◆ ASSIGNED TASK ◆
Print the records again, matching each line exactly.

◆ Saved entries ◆
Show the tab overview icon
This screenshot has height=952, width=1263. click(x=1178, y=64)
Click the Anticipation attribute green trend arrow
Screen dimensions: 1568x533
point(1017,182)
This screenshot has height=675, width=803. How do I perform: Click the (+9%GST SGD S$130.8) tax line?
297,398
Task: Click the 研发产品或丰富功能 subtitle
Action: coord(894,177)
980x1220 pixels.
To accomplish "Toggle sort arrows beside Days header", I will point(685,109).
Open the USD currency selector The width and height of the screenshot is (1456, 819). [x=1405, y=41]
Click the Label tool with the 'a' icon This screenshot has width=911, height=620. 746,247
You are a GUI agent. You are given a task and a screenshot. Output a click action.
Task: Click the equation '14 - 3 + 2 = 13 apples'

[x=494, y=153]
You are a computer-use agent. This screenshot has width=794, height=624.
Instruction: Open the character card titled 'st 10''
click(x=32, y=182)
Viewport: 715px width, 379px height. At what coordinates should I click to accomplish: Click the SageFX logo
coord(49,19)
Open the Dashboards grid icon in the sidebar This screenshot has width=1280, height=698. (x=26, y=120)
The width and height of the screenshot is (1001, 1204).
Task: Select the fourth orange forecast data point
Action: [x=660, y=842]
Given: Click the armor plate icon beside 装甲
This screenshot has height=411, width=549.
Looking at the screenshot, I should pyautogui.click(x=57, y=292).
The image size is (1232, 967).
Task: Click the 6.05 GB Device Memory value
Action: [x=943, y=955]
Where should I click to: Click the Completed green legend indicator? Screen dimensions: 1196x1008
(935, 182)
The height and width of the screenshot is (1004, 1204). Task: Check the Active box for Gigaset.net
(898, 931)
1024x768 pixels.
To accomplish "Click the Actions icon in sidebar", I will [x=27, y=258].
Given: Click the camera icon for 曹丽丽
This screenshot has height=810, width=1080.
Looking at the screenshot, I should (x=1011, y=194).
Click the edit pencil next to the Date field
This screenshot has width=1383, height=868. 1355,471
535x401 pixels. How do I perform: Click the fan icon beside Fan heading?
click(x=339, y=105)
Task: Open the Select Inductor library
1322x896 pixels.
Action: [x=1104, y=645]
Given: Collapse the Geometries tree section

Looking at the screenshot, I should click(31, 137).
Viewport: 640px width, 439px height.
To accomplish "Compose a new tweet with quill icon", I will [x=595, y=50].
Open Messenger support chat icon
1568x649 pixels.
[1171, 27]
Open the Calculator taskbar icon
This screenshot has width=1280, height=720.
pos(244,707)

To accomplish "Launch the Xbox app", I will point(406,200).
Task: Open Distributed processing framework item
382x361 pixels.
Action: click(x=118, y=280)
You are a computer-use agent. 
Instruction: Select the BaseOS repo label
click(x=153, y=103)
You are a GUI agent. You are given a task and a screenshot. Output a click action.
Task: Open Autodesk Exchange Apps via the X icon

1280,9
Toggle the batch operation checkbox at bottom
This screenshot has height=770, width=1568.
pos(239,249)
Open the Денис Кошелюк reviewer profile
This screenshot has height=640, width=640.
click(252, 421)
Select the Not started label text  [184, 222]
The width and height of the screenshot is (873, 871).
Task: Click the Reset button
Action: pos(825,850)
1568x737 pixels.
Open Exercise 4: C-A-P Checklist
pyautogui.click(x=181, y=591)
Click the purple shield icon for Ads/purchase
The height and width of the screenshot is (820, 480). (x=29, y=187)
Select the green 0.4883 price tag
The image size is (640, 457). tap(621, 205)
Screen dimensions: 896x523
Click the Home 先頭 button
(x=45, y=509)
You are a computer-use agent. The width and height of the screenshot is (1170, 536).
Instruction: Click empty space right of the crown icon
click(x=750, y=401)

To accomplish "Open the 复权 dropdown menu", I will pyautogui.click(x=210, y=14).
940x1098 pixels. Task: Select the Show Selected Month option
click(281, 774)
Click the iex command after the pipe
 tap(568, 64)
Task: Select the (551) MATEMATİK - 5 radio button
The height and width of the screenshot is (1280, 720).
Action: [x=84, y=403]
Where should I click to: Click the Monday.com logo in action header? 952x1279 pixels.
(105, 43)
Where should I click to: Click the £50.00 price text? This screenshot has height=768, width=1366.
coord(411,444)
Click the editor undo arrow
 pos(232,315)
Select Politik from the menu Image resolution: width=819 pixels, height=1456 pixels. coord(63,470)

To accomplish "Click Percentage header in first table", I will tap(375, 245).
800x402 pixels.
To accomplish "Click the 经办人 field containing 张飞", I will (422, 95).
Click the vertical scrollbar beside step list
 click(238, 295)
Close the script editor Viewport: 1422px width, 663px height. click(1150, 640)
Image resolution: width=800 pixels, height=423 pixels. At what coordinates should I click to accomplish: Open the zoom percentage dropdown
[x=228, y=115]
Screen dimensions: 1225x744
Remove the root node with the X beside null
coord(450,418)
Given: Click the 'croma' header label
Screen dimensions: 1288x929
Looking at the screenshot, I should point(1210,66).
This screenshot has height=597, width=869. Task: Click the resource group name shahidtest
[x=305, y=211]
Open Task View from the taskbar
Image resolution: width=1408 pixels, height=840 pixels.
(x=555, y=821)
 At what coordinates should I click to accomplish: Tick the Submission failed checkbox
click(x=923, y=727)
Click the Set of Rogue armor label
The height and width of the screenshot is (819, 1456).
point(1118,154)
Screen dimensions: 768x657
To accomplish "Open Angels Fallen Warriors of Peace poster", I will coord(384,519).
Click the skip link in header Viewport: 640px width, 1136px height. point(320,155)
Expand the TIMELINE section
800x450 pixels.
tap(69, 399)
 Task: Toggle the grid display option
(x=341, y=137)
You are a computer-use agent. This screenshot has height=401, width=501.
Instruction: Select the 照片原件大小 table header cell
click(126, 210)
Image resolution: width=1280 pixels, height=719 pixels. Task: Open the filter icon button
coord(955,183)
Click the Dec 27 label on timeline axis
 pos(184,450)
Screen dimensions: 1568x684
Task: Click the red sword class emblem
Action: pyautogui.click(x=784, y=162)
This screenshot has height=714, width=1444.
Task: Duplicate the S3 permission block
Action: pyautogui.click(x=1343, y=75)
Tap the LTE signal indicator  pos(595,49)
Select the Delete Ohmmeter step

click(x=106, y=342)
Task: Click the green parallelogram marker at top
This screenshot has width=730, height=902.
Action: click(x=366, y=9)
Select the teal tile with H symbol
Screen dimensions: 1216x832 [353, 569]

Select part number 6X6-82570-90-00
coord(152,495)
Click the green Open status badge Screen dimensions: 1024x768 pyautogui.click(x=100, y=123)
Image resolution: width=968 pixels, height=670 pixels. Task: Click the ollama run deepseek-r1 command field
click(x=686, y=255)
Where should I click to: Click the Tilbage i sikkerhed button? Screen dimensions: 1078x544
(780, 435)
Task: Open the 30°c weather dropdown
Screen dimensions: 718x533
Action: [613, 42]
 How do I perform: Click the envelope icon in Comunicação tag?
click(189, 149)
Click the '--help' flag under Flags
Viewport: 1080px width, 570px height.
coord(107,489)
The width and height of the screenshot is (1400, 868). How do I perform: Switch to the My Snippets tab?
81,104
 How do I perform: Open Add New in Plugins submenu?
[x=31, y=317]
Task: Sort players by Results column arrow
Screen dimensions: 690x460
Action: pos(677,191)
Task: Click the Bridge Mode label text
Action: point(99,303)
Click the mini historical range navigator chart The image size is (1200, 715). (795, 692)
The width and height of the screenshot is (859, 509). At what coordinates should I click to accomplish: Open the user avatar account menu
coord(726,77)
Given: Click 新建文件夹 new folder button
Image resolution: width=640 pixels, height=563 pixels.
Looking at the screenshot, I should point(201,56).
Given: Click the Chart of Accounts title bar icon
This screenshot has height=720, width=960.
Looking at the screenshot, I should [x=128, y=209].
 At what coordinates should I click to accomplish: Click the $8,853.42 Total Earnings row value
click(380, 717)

◆ RESULT OF THE EXERCISE ◆
Show the tab overview icon
This screenshot has height=952, width=1263. click(x=1178, y=64)
Click the Anticipation attribute green trend arrow
Screen dimensions: 1568x533
point(1017,182)
This screenshot has height=675, width=803. How do I perform: Click the (+9%GST SGD S$130.8) tax line?
297,398
Task: Click the 研发产品或丰富功能 subtitle
Action: coord(894,177)
980x1220 pixels.
To accomplish "Toggle sort arrows beside Days header", I will point(685,109).
Open the USD currency selector The width and height of the screenshot is (1456, 819). [x=1405, y=41]
Click the Label tool with the 'a' icon This screenshot has width=911, height=620. 746,247
You are a GUI agent. You are given a task and a screenshot. Output a click action.
Task: Click the equation '14 - 3 + 2 = 13 apples'

[x=494, y=153]
You are a computer-use agent. This screenshot has width=794, height=624.
Instruction: Open the character card titled 'st 10''
click(x=32, y=182)
Viewport: 715px width, 379px height. At what coordinates should I click to accomplish: Click the SageFX logo
coord(49,19)
Open the Dashboards grid icon in the sidebar This screenshot has width=1280, height=698. (x=26, y=120)
The width and height of the screenshot is (1001, 1204).
Task: Select the fourth orange forecast data point
Action: [x=660, y=842]
Given: Click the armor plate icon beside 装甲
This screenshot has height=411, width=549.
Looking at the screenshot, I should pyautogui.click(x=57, y=292).
The image size is (1232, 967).
Task: Click the 6.05 GB Device Memory value
Action: [x=943, y=955]
Where should I click to: Click the Completed green legend indicator? Screen dimensions: 1196x1008
(935, 182)
The height and width of the screenshot is (1004, 1204). Task: Check the Active box for Gigaset.net
(898, 931)
1024x768 pixels.
To accomplish "Click the Actions icon in sidebar", I will [x=27, y=258].
Given: Click the camera icon for 曹丽丽
This screenshot has height=810, width=1080.
Looking at the screenshot, I should (x=1011, y=194).
Click the edit pencil next to the Date field
This screenshot has width=1383, height=868. 1355,471
535x401 pixels. How do I perform: Click the fan icon beside Fan heading?
click(x=339, y=105)
Task: Open the Select Inductor library
1322x896 pixels.
Action: [x=1104, y=645]
Given: Collapse the Geometries tree section

Looking at the screenshot, I should click(31, 137).
Viewport: 640px width, 439px height.
To accomplish "Compose a new tweet with quill icon", I will [x=595, y=50].
Open Messenger support chat icon
1568x649 pixels.
[1171, 27]
Open the Calculator taskbar icon
This screenshot has width=1280, height=720.
pos(244,707)

To accomplish "Launch the Xbox app", I will point(406,200).
Task: Open Distributed processing framework item
382x361 pixels.
Action: click(x=118, y=280)
You are a computer-use agent. 
Instruction: Select the BaseOS repo label
click(x=153, y=103)
You are a GUI agent. You are given a task and a screenshot. Output a click action.
Task: Open Autodesk Exchange Apps via the X icon

1280,9
Toggle the batch operation checkbox at bottom
This screenshot has height=770, width=1568.
pos(239,249)
Open the Денис Кошелюк reviewer profile
This screenshot has height=640, width=640.
click(252, 421)
Select the Not started label text  [184, 222]
The width and height of the screenshot is (873, 871).
Task: Click the Reset button
Action: pos(825,850)
1568x737 pixels.
Open Exercise 4: C-A-P Checklist
pyautogui.click(x=181, y=591)
Click the purple shield icon for Ads/purchase
The height and width of the screenshot is (820, 480). (x=29, y=187)
Select the green 0.4883 price tag
The image size is (640, 457). tap(621, 205)
Screen dimensions: 896x523
Click the Home 先頭 button
(x=45, y=509)
You are a computer-use agent. The width and height of the screenshot is (1170, 536).
Instruction: Click empty space right of the crown icon
click(x=750, y=401)

To accomplish "Open the 复权 dropdown menu", I will pyautogui.click(x=210, y=14).
940x1098 pixels. Task: Select the Show Selected Month option
click(281, 774)
Click the iex command after the pipe
 tap(568, 64)
Task: Select the (551) MATEMATİK - 5 radio button
The height and width of the screenshot is (1280, 720).
Action: [x=84, y=403]
Where should I click to: Click the Monday.com logo in action header? 952x1279 pixels.
(105, 43)
Where should I click to: Click the £50.00 price text? This screenshot has height=768, width=1366.
coord(411,444)
Click the editor undo arrow
 pos(232,315)
Select Politik from the menu Image resolution: width=819 pixels, height=1456 pixels. coord(63,470)

To accomplish "Click Percentage header in first table", I will tap(375, 245).
800x402 pixels.
To accomplish "Click the 经办人 field containing 张飞", I will (422, 95).
Click the vertical scrollbar beside step list
 click(238, 295)
Close the script editor Viewport: 1422px width, 663px height. click(1150, 640)
Image resolution: width=800 pixels, height=423 pixels. At what coordinates should I click to accomplish: Open the zoom percentage dropdown
[x=228, y=115]
Screen dimensions: 1225x744
Remove the root node with the X beside null
coord(450,418)
Given: Click the 'croma' header label
Screen dimensions: 1288x929
Looking at the screenshot, I should point(1210,66).
This screenshot has height=597, width=869. Task: Click the resource group name shahidtest
[x=305, y=211]
Open Task View from the taskbar
Image resolution: width=1408 pixels, height=840 pixels.
(x=555, y=821)
 At what coordinates should I click to accomplish: Tick the Submission failed checkbox
click(x=923, y=727)
Click the Set of Rogue armor label
The height and width of the screenshot is (819, 1456).
point(1118,154)
Screen dimensions: 768x657
To accomplish "Open Angels Fallen Warriors of Peace poster", I will coord(384,519).
Click the skip link in header Viewport: 640px width, 1136px height. point(320,155)
Expand the TIMELINE section
800x450 pixels.
tap(69, 399)
 Task: Toggle the grid display option
(x=341, y=137)
You are a computer-use agent. This screenshot has height=401, width=501.
Instruction: Select the 照片原件大小 table header cell
click(126, 210)
Image resolution: width=1280 pixels, height=719 pixels. Task: Open the filter icon button
coord(955,183)
Click the Dec 27 label on timeline axis
 pos(184,450)
Screen dimensions: 1568x684
Task: Click the red sword class emblem
Action: pyautogui.click(x=784, y=162)
This screenshot has height=714, width=1444.
Task: Duplicate the S3 permission block
Action: pyautogui.click(x=1343, y=75)
Tap the LTE signal indicator  pos(595,49)
Select the Delete Ohmmeter step

click(x=106, y=342)
Task: Click the green parallelogram marker at top
This screenshot has width=730, height=902.
Action: click(x=366, y=9)
Select the teal tile with H symbol
Screen dimensions: 1216x832 [353, 569]

Select part number 6X6-82570-90-00
coord(152,495)
Click the green Open status badge Screen dimensions: 1024x768 pyautogui.click(x=100, y=123)
Image resolution: width=968 pixels, height=670 pixels. Task: Click the ollama run deepseek-r1 command field
click(x=686, y=255)
Where should I click to: Click the Tilbage i sikkerhed button? Screen dimensions: 1078x544
(780, 435)
Task: Open the 30°c weather dropdown
Screen dimensions: 718x533
Action: [613, 42]
 How do I perform: Click the envelope icon in Comunicação tag?
click(189, 149)
Click the '--help' flag under Flags
Viewport: 1080px width, 570px height.
coord(107,489)
The width and height of the screenshot is (1400, 868). How do I perform: Switch to the My Snippets tab?
81,104
 How do I perform: Open Add New in Plugins submenu?
[x=31, y=317]
Task: Sort players by Results column arrow
Screen dimensions: 690x460
Action: pos(677,191)
Task: Click the Bridge Mode label text
Action: point(99,303)
Click the mini historical range navigator chart The image size is (1200, 715). (795, 692)
The width and height of the screenshot is (859, 509). At what coordinates should I click to accomplish: Open the user avatar account menu
coord(726,77)
Given: Click 新建文件夹 new folder button
Image resolution: width=640 pixels, height=563 pixels.
Looking at the screenshot, I should point(201,56).
Given: Click the Chart of Accounts title bar icon
This screenshot has height=720, width=960.
Looking at the screenshot, I should [x=128, y=209].
 At what coordinates should I click to accomplish: Click the $8,853.42 Total Earnings row value
click(380, 717)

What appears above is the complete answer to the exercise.